The Pale Sky, which also features Millionaires Express co-star Kenny Bee, is a quirky drama made just before Sammo relocated to LA to make CBS show Martial Law. Hung plays Yan, a working class man struggling to make money in a competitive job and win the respect of his young girlfriend’s father (played by the fantastic Richard Ng/Woo).

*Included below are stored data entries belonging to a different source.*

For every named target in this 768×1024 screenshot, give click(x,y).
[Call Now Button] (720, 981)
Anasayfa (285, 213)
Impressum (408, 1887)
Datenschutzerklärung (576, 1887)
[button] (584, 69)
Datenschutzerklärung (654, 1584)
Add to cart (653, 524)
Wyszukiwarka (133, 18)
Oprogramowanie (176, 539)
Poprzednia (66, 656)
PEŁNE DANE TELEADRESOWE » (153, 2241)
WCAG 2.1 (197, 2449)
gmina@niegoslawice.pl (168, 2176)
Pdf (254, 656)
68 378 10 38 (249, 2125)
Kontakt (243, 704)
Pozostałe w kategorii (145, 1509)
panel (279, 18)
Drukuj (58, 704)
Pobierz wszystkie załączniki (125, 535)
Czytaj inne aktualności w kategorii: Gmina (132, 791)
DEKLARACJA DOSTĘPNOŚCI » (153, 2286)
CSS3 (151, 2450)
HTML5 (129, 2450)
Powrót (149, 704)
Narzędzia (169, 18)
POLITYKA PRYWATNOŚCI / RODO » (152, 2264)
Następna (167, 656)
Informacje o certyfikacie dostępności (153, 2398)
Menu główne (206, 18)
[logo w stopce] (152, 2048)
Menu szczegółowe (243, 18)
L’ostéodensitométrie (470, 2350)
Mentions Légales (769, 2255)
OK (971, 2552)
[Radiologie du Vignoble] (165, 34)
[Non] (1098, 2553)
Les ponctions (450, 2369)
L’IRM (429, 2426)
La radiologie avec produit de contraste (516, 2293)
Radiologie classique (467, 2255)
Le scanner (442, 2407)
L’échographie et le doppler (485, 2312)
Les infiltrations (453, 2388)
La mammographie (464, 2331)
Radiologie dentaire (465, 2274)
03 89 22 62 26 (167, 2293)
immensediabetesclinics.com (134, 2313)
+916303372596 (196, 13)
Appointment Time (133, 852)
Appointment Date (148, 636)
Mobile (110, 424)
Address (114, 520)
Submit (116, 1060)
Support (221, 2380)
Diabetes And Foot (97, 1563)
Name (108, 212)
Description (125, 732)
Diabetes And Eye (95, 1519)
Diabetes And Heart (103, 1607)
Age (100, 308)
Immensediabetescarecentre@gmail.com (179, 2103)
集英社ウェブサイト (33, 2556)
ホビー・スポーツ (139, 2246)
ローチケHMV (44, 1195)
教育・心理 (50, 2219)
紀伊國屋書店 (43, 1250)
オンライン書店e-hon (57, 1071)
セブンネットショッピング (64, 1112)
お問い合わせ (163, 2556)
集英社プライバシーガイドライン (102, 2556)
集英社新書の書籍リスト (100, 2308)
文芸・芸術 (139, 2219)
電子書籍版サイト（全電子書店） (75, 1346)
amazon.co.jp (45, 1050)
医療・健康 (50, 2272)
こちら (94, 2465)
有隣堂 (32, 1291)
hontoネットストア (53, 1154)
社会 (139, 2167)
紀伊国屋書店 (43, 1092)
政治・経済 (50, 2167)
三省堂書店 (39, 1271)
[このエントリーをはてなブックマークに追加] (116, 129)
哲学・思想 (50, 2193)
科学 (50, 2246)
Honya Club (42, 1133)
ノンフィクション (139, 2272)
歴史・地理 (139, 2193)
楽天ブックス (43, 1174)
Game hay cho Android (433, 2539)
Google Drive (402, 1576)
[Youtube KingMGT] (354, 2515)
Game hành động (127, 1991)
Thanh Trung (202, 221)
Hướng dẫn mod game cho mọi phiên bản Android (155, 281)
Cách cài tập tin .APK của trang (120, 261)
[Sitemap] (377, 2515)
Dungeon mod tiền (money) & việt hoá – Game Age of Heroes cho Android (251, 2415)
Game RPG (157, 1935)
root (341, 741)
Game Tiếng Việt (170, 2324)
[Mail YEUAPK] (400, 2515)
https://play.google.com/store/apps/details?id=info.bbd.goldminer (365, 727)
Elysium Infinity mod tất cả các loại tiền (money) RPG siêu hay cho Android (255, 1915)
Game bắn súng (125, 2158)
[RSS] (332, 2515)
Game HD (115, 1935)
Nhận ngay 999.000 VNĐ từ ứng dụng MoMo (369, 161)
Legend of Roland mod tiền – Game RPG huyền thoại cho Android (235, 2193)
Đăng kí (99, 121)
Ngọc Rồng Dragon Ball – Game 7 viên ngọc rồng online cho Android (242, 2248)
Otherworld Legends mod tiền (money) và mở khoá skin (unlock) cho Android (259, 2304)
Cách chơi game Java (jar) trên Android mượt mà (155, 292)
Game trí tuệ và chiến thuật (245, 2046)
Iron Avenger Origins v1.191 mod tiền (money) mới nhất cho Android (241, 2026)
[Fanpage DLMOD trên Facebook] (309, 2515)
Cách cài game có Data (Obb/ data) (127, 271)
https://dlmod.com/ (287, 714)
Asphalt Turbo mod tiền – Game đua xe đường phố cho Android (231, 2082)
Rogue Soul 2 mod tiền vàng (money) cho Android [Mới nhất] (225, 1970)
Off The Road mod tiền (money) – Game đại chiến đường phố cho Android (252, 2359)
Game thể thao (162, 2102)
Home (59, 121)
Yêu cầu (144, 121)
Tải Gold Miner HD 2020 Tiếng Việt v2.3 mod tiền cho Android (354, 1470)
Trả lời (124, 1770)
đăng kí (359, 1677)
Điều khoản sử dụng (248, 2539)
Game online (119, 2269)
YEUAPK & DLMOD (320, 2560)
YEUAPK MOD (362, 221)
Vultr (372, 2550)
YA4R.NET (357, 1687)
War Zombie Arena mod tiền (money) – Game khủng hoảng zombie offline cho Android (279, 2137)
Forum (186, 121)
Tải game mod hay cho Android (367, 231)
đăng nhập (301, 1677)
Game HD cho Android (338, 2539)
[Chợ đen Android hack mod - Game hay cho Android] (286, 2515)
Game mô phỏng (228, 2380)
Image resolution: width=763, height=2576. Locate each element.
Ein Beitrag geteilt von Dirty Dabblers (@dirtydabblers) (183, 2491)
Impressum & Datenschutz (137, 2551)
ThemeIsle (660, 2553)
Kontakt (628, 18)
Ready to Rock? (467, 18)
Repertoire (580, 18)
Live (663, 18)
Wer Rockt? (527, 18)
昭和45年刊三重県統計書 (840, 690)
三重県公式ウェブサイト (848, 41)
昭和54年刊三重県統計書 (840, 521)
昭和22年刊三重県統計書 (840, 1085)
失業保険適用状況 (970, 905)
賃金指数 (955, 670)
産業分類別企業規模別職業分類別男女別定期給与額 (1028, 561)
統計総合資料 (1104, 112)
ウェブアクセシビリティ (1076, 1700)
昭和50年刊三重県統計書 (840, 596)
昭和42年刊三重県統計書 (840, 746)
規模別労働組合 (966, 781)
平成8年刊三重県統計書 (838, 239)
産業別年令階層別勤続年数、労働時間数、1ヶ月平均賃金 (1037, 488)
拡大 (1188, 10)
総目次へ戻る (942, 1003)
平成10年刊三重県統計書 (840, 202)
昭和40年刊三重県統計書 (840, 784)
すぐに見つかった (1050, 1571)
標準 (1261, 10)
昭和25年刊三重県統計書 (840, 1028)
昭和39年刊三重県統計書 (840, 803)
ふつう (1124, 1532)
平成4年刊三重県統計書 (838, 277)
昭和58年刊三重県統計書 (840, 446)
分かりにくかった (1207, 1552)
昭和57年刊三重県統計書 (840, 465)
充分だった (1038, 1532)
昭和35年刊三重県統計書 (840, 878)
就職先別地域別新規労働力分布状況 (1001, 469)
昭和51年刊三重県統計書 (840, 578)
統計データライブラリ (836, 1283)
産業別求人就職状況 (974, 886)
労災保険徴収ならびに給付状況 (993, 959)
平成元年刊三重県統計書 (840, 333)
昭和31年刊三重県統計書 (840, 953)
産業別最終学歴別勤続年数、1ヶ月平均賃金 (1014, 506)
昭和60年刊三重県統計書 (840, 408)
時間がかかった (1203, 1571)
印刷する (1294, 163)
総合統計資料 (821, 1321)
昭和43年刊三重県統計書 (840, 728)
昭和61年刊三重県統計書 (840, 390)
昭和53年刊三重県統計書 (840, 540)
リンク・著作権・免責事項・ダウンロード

An unfortunate accident sees Yan rushed to hospital where, being pronounced dead, his male organ is taken and transplanted on another man named Michael Wu (Kenny Bee). Yan wakes up however, making medical history in the process, to find his friend and fellow struggling co-worker Jacky had been the one who cheekily amended his organ donation card. Yan is understandably embarrassed and devastated, while friend Jacky is determined to help Yan get his organ back, no matter the route or cost.
Skipping two months on we see Yan unable to tell girlfriend Man-Sum what has happened. However, as he threatens to sue the hospital for maiming him, he and Jacky are read a letter thanking the surgeons for the new ‘attachment’. Yan and Jacky trace the man through the letter to see he is rich, quite pleasant and charming, but unwilling to give back the transplanted organ.
The Pale Sky wonders uneasily between comedy, Yan insists on visiting his organ whenever he likes and indisposes Michael in male toilets, and social commentary, trying to address class issues within modern
The friendship with Michael is tested by their reluctance to back down, as well as Jacky feeling maligned by his friend’s abandonment of him for the richer man. For a while we see glimpses of a tortured lonely man in Yan who is hemmed in by strict rules and money whose without the will and resources to fight back. Unfortunately he doesn’t well up with anger or the will to fight, instead simply seeming to allow it all to happen to him.
The Pale Sky promises a clean ending, yet it falls away, not allowing either man to ultimately make the sacrifice, and each character being pleased with the unexpected outcome.
Although perhaps too long, The Pale Sky is still a joy in the sense it allows Sammo Hung to act without having to fight some bullish bruiser in every other scene. He’s given freedom to show his fans a wider scope of the subtler emotions he can showcase, and for dedicated Sammo enthusiasts it’s a movie worth re-visiting often just to see him play a fresher contemporary role. It may not be powerful, perhaps a film about transplanted male organs can never be viewed without a snigger and cringe, but it’s still watchable and gentle enough to engage.